(Assigned task): Out of the material that follows, write out exactly the lines from the line with "Expand the 生鲜 submenu" to the line with "Click bookmark icon beside 整车搭铁点位置分布", both ends included, and no others.

(Record extracts):
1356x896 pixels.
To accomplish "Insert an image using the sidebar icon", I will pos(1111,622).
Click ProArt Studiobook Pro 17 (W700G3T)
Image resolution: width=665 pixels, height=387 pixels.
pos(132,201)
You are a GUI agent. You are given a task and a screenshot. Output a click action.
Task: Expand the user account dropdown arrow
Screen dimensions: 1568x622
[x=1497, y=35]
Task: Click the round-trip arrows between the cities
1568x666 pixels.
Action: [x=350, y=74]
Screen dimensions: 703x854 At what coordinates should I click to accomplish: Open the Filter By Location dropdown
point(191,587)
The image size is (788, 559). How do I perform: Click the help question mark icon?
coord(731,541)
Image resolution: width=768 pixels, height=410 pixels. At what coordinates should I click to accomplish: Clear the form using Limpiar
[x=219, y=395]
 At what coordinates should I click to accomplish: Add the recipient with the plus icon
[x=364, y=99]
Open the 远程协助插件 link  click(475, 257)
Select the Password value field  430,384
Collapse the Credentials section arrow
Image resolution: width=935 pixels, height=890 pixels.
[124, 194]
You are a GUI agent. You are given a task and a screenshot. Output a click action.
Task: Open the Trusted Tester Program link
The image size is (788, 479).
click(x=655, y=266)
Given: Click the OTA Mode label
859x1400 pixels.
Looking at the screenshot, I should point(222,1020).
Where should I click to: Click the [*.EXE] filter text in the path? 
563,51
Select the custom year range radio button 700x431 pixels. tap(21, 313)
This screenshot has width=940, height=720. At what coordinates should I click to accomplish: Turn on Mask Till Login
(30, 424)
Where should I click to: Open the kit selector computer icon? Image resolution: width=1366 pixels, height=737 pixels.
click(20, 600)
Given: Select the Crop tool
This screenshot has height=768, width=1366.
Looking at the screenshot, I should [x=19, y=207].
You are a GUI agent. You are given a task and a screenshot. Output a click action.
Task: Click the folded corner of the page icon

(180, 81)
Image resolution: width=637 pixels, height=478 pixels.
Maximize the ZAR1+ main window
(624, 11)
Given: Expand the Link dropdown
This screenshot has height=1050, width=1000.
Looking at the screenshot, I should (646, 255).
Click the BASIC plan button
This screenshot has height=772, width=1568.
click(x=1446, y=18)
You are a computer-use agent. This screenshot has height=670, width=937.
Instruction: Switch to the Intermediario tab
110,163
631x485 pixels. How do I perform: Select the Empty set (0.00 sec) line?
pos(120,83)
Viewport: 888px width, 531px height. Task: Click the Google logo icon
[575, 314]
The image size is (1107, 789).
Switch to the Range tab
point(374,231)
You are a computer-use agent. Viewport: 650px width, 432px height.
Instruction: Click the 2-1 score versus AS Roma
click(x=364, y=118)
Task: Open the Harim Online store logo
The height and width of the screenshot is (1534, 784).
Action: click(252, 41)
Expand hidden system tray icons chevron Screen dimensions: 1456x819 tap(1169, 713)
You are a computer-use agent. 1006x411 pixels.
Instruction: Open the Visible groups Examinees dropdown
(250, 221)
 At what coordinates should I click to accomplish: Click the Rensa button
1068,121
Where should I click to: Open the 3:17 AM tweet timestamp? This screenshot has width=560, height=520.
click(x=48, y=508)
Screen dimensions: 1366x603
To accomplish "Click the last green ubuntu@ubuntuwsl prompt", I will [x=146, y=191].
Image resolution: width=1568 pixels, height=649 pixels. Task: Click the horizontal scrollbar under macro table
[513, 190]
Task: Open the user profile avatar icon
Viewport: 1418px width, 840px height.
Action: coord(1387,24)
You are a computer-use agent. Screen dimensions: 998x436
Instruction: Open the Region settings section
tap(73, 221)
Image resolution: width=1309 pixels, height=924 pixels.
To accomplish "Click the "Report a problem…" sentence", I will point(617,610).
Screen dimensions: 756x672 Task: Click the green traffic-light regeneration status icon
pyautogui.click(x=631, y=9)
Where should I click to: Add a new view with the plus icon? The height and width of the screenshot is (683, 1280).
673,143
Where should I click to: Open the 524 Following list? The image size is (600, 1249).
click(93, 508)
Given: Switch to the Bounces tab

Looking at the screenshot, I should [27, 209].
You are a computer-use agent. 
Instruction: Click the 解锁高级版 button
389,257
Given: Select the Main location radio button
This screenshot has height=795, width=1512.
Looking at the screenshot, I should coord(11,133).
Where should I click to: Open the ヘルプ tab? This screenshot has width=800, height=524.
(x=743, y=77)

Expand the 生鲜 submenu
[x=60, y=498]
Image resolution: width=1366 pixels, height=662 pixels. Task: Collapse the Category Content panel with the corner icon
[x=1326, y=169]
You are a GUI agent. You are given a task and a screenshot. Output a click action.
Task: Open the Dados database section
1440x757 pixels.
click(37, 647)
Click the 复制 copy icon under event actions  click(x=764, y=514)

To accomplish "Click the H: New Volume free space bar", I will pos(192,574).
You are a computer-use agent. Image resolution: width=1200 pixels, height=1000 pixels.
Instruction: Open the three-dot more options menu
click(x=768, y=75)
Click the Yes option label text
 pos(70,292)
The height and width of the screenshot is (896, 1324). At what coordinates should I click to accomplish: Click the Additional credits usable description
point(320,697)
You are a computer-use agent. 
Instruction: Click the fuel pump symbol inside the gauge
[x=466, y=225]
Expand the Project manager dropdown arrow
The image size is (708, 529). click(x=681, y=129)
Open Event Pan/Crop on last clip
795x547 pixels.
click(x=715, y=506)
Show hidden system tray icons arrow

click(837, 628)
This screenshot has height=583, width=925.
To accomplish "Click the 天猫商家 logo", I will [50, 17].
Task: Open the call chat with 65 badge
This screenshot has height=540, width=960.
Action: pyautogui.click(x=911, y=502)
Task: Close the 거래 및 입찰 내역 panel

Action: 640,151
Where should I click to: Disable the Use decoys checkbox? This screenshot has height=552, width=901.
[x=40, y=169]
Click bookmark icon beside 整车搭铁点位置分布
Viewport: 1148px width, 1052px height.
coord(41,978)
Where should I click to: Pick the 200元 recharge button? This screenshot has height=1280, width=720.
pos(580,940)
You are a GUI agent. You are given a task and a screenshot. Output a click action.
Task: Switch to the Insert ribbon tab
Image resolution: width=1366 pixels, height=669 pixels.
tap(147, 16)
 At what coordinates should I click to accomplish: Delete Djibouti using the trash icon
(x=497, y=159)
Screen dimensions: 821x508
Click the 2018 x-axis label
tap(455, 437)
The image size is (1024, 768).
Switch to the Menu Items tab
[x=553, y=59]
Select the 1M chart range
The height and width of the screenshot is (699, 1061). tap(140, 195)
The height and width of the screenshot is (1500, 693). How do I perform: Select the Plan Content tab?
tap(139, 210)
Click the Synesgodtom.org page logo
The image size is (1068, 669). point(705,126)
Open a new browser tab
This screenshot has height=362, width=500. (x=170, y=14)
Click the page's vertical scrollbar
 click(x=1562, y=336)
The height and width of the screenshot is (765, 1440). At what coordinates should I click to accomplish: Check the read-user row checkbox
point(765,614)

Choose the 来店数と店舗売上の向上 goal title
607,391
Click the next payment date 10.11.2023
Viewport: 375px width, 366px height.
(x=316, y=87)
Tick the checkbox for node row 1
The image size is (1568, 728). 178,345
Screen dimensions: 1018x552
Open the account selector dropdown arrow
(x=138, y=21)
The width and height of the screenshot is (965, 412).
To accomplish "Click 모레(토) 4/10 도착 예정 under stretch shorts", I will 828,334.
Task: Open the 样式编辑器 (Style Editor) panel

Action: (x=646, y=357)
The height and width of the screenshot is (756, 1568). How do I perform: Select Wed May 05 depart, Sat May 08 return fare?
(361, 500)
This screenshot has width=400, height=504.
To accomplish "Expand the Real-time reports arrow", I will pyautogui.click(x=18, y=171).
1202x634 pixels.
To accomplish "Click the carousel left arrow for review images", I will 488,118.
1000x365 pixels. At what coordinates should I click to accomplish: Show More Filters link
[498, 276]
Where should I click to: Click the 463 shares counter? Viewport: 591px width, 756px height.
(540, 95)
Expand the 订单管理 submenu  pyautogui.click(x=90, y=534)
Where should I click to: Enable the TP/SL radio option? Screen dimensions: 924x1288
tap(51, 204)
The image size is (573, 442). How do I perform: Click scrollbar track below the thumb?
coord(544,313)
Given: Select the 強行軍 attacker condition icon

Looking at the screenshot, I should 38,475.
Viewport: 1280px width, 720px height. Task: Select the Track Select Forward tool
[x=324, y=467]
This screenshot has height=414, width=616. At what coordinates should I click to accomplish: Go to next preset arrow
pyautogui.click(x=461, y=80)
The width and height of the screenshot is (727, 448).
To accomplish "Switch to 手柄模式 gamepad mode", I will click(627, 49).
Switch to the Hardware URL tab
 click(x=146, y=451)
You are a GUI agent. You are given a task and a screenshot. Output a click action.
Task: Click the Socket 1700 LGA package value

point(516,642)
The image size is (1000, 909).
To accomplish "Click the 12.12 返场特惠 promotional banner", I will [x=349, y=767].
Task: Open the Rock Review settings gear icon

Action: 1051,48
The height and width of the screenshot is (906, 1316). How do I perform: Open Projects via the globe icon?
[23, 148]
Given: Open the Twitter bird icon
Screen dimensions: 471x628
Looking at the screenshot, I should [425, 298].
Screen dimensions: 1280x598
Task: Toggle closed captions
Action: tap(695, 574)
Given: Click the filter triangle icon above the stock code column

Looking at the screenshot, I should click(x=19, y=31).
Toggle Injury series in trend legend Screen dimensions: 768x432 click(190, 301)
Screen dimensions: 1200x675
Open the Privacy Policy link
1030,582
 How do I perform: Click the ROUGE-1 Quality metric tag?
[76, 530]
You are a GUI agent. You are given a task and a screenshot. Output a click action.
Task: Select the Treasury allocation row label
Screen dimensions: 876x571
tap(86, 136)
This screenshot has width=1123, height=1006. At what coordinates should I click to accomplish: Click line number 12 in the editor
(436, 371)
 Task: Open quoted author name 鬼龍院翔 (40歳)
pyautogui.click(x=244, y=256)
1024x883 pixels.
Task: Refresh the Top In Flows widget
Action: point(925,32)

(Reply):
Expand the 生鲜 submenu
[x=60, y=498]
Image resolution: width=1366 pixels, height=662 pixels. Task: Collapse the Category Content panel with the corner icon
[x=1326, y=169]
You are a GUI agent. You are given a task and a screenshot. Output a click action.
Task: Open the Dados database section
1440x757 pixels.
click(37, 647)
Click the 复制 copy icon under event actions  click(x=764, y=514)

To accomplish "Click the H: New Volume free space bar", I will pos(192,574).
You are a computer-use agent. Image resolution: width=1200 pixels, height=1000 pixels.
Instruction: Open the three-dot more options menu
click(x=768, y=75)
Click the Yes option label text
 pos(70,292)
The height and width of the screenshot is (896, 1324). At what coordinates should I click to accomplish: Click the Additional credits usable description
point(320,697)
You are a computer-use agent. 
Instruction: Click the fuel pump symbol inside the gauge
[x=466, y=225]
Expand the Project manager dropdown arrow
The image size is (708, 529). click(x=681, y=129)
Open Event Pan/Crop on last clip
795x547 pixels.
click(x=715, y=506)
Show hidden system tray icons arrow

click(837, 628)
This screenshot has height=583, width=925.
To accomplish "Click the 天猫商家 logo", I will [50, 17].
Task: Open the call chat with 65 badge
This screenshot has height=540, width=960.
Action: pyautogui.click(x=911, y=502)
Task: Close the 거래 및 입찰 내역 panel

Action: 640,151
Where should I click to: Disable the Use decoys checkbox? This screenshot has height=552, width=901.
[x=40, y=169]
Click bookmark icon beside 整车搭铁点位置分布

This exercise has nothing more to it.